Any insight would be greatly appreciated.

Aaron
Comment 2 Broderick Gardner 2025-04-03 09:58:52 MDT
Sorry about the delay. I need some more detail about your configuration.

Can you send this output?
scontrol show config

Are you concerned about any of the errors in particular?

I expect the IB errors come as a result of the shell profile/bashrc loading IB environment information. It's not clear if the problem is on the node or the login 

This one:
slurmstepd: error: couldn't chdir to `/storage/home/hcodaman1/tnightingale6/packer': No such file or directory: going to /tmp instead
is because that path doesn't exist on the compute node. You can use salloc --chdir, but going to /tmp is also valid.
Comment 3 Broderick Gardner 2025-04-03 10:00:31 MDT
I didn't see your latest before sending that comment (the page had not reloaded). I am looking into what you asked.
Comment 4 Broderick Gardner 2025-04-03 10:27:12 MDT
Depending on how you sync the slurm.conf, you might be able to unset the acct_gather_filesystem/lustre on nodes without lustre. I don't know another way to do it.

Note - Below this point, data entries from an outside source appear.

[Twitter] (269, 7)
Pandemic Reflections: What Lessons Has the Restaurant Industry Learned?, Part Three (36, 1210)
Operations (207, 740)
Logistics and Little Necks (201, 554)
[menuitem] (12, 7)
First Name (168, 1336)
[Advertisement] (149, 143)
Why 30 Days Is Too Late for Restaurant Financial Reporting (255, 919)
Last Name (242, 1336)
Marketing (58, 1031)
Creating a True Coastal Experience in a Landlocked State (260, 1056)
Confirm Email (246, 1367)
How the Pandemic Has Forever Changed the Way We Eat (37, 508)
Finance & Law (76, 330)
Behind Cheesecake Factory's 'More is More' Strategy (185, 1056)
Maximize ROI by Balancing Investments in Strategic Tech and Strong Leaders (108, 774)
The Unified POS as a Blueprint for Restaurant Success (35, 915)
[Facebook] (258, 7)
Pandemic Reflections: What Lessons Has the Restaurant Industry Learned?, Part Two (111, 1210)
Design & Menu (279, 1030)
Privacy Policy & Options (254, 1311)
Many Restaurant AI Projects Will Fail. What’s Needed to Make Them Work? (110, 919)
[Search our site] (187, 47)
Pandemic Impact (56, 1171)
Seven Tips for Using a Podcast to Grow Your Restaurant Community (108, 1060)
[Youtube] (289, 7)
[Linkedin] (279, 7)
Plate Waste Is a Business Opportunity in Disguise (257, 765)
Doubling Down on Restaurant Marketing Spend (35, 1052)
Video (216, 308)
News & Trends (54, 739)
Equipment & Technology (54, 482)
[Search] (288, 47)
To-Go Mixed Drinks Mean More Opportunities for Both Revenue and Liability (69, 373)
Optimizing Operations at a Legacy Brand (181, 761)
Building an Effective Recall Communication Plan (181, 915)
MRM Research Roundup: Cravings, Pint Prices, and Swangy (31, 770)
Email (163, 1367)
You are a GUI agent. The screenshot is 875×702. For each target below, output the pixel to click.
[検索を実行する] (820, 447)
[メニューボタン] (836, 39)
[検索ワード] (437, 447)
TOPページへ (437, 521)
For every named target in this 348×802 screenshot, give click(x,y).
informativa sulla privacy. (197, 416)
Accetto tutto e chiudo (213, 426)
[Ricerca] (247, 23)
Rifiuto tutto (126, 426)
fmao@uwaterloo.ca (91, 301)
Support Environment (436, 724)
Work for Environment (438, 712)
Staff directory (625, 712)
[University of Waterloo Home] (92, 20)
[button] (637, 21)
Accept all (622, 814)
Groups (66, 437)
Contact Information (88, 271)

The slurmstepd runs on the compute nodes, tied to a particular job.
Comment 5 Trever 2025-04-03 12:42:16 MDT
What does it mean to "unset"?

Our current approach is to:
1.  On the Azure nodes being created (ie. "resumed") systemd preexec get the slurm config files from the onprem slurm controller
2.  The azure node preexec removes the IB and lustre config that exists on prem
3.  slurmd starts on the azure nodes, using the slightly modified (per #2 above) slurm.conf etc.

The problem is that this has not worked to quiet the errors.
Comment 6 Broderick Gardner 2025-04-08 13:45:47 MDT
Please send your config. One way is the output of
scontrol show config

By "unset", I mean probably what you describe doing; comment out/remove the plugin in the slurm.conf on the compute nodes:
#AcctGatherFilesystemType=acct_gather_filesystem/lustre

I'm not sure yet why the slurmstepd would be loading the plugin, if you're already doing that.

I don't know where the ibwarn errors are from. Since they're outside slurm, I expect they are part of some shell profile environment.
Comment 7 Trever 2025-04-08 16:39:32 MDT
Well, we got it working.  It would appear my changes weren't taking effect because the config files weren't being read!  Absence of the IB/Lustre config settings was sufficient.

We can close this ticket, thank you.